Garantías sobre inquilinos y caseros

Los sistemas de reputación tienen muy buen resultado en Internet. Dos ingenieros informáticos lo han extrapolado al mundo inmobiliario y lo han convertido en idea de negocio.

Alquilar una casa siempre es un salto de fe, tanto para los inquilinos como para los propietarios. Ambas partes van a mantener una relación entre sí y apenas se conocen más allá de las referencias que haya entregado el arrendatario o el breve rato que haya durado la visita a la casa. Luego llegan las historias para no dormir que todos conocemos de primera o segunda mano tanto de damnificados por una parte o por otra y a todos les gustaría contar con más garantías en el momento de alquilar una vivienda.
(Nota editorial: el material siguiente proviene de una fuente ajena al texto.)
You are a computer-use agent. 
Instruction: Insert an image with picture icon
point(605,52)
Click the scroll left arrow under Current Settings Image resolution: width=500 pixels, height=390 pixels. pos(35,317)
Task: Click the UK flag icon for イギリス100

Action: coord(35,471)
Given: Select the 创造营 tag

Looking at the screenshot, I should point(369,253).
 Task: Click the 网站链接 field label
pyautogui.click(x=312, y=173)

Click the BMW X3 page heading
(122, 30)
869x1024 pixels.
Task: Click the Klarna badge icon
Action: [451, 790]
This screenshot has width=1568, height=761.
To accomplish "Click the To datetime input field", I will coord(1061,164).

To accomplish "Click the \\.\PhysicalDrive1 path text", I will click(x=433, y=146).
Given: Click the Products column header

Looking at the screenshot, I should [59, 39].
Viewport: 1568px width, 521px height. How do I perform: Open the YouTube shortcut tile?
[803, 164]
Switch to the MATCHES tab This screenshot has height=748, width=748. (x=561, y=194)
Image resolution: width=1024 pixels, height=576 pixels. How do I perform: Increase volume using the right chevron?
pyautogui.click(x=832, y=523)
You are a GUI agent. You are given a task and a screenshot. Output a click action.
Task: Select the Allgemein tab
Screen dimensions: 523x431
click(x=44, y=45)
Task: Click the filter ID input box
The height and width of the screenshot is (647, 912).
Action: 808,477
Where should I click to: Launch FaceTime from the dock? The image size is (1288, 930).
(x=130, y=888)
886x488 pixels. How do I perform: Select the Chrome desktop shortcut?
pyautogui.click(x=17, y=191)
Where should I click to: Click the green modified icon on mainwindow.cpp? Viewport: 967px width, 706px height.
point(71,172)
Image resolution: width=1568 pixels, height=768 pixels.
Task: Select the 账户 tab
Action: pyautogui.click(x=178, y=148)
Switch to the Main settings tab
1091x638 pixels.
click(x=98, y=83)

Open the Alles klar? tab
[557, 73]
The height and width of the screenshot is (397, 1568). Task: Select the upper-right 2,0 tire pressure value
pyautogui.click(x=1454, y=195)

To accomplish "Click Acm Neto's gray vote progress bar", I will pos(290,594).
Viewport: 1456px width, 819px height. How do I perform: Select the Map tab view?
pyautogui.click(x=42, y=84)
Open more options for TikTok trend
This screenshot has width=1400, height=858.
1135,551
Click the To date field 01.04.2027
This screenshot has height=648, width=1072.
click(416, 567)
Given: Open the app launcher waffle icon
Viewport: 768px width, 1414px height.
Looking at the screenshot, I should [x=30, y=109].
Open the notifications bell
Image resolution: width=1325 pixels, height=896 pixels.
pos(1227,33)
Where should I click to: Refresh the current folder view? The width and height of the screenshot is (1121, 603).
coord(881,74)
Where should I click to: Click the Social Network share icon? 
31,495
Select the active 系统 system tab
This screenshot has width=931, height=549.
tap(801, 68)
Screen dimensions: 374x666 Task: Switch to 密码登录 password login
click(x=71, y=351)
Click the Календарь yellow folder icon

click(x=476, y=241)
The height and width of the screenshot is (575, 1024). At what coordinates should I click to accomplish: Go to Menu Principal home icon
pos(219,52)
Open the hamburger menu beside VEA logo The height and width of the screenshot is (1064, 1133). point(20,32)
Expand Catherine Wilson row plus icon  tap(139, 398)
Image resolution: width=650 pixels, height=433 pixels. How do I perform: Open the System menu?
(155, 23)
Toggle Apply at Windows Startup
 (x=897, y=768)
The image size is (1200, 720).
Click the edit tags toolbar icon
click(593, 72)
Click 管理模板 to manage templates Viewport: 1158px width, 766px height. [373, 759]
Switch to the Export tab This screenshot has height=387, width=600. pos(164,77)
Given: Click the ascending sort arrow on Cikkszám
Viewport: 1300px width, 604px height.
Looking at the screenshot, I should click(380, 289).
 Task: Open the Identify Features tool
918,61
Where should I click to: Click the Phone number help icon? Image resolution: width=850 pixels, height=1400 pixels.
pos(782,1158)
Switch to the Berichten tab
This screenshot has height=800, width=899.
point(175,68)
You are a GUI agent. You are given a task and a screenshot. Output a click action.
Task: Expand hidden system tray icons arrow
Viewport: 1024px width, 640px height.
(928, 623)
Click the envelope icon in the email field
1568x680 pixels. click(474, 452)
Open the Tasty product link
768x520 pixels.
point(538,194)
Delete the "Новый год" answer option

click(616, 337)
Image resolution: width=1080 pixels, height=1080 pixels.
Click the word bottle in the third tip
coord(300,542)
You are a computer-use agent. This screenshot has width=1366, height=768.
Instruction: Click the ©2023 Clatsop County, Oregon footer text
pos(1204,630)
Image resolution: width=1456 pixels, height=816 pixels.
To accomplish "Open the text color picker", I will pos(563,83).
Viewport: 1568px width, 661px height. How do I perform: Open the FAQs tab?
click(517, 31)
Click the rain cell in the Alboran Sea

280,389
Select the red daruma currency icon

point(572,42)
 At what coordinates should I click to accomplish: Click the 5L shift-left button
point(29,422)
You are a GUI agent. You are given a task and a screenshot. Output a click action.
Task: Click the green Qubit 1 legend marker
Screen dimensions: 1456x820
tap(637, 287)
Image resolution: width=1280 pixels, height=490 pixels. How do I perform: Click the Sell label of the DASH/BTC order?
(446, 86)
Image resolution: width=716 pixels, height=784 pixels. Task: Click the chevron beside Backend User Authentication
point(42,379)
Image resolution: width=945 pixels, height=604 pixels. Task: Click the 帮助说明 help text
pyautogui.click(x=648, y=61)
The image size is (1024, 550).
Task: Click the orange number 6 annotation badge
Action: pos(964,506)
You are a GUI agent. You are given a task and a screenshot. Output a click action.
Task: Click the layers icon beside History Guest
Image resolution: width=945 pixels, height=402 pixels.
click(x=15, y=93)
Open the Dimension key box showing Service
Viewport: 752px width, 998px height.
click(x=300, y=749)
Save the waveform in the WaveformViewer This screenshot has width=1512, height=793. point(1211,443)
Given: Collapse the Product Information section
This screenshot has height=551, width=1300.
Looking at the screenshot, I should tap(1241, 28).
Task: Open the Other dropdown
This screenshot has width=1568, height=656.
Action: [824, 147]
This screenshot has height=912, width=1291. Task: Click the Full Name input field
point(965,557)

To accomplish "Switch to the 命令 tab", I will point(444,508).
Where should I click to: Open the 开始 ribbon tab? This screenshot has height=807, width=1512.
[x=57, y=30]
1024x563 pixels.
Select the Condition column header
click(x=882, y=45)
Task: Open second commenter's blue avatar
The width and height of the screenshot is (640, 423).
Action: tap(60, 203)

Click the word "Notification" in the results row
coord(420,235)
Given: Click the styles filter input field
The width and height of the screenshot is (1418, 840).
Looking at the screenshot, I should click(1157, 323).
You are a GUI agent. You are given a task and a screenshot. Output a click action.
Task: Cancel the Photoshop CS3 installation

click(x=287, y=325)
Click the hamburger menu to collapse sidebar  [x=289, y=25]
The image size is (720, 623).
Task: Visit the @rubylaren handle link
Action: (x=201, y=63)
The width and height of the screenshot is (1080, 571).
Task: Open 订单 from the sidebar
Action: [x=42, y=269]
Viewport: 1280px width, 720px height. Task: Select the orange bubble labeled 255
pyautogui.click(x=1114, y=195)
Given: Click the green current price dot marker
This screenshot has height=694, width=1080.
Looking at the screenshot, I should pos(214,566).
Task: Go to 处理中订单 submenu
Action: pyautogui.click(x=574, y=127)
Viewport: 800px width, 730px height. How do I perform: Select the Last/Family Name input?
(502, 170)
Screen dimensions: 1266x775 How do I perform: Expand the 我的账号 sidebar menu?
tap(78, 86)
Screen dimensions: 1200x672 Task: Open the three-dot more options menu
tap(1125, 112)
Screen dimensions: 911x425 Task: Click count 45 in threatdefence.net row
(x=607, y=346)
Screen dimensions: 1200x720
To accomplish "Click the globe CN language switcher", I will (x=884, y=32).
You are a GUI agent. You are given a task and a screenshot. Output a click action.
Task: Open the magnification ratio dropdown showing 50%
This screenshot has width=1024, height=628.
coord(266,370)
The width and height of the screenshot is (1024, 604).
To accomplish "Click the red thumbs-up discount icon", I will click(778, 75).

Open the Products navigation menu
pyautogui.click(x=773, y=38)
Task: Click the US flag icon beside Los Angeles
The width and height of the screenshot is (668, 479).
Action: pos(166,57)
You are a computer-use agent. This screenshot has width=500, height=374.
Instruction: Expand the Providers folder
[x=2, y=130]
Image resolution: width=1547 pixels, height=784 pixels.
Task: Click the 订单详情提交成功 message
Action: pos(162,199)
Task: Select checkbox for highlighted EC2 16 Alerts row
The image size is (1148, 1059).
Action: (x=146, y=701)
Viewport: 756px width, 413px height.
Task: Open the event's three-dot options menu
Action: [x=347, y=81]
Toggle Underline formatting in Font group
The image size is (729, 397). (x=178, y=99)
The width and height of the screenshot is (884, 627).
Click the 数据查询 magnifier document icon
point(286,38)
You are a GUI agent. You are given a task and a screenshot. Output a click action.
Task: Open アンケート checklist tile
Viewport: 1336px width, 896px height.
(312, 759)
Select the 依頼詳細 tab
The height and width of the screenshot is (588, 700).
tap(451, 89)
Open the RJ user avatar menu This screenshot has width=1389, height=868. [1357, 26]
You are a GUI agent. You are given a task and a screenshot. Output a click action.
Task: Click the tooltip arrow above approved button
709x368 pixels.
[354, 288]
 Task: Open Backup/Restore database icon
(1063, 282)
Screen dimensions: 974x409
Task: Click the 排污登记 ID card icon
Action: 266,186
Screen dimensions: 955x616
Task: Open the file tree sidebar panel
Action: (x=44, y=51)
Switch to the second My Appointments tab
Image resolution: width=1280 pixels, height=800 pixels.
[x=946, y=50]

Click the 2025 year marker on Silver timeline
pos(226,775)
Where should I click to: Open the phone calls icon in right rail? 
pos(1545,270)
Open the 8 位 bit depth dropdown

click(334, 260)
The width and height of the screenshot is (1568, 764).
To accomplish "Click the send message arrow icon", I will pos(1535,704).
Cárlos Mérida e Iván Fontanals también conocían ese tipo de historias de cerca y pensaron que sería una buena idea crear un sistema por el cual tanto el inquilino como el casero se evalúen al terminar un contrato, de forma que cada uno de ellos se vaya creando una reputación de cara a futuros alquileres. "Se trata de un método activo. No aporta sólo información, sino que hace que tanto propietario como inquilino tengan una motivación para comportarse bien en el alquiler" explica Mérida.

Su modelo de negocio consiste en cobrar a ambas partes una tarifa de 9 euros una sola vez por todo el alquiler, y cuando éste termine valorarán con un sistema de preguntas y respuestas online a la otra parte. También ofrecen un servicio de búsquedas (para personas que ya tienen el perfil hecho de veces anteriores) para conocer la reputación de alguien por un coste de entre 5 y 15 euros.

Al desarrollar ellos su web y todo el sistema ellos mismos, su mayor inversión fue en costes legales de asesoramiento. "Al gestionar opiniones sobre personas físicas es necesario asegurarnos de que nuestro negocio no puede verse comprometido por cuestiones legales y hemos puesto todos los medios necesarios al respecto", asegura Mérida.

Se dan a conocer a través de su web y de agencias inmobiliarias principalmente, con la idea de crear una red de afiliados desde las que distribuir el producto. Se dirigieron a ellas para realizar el estudio de mercado y, aunque a la mayoría les pareció una gran idea, otras no parecieron muy interesadas. "No tenían un interés real de conseguir un buen inquilino, sino en conseguir cualquier inquilino y cerrar el trato lo antes posible. Hay muchos tipos de agencias y conocer su ecosistema nos llevó algo de tiempo", afirma Mérida. De momento trabajan con cuatro del área de Barcelona, aunque su idea es expandirse por el resto de España y más adelante si ven que funciona, llevarlo a otros países.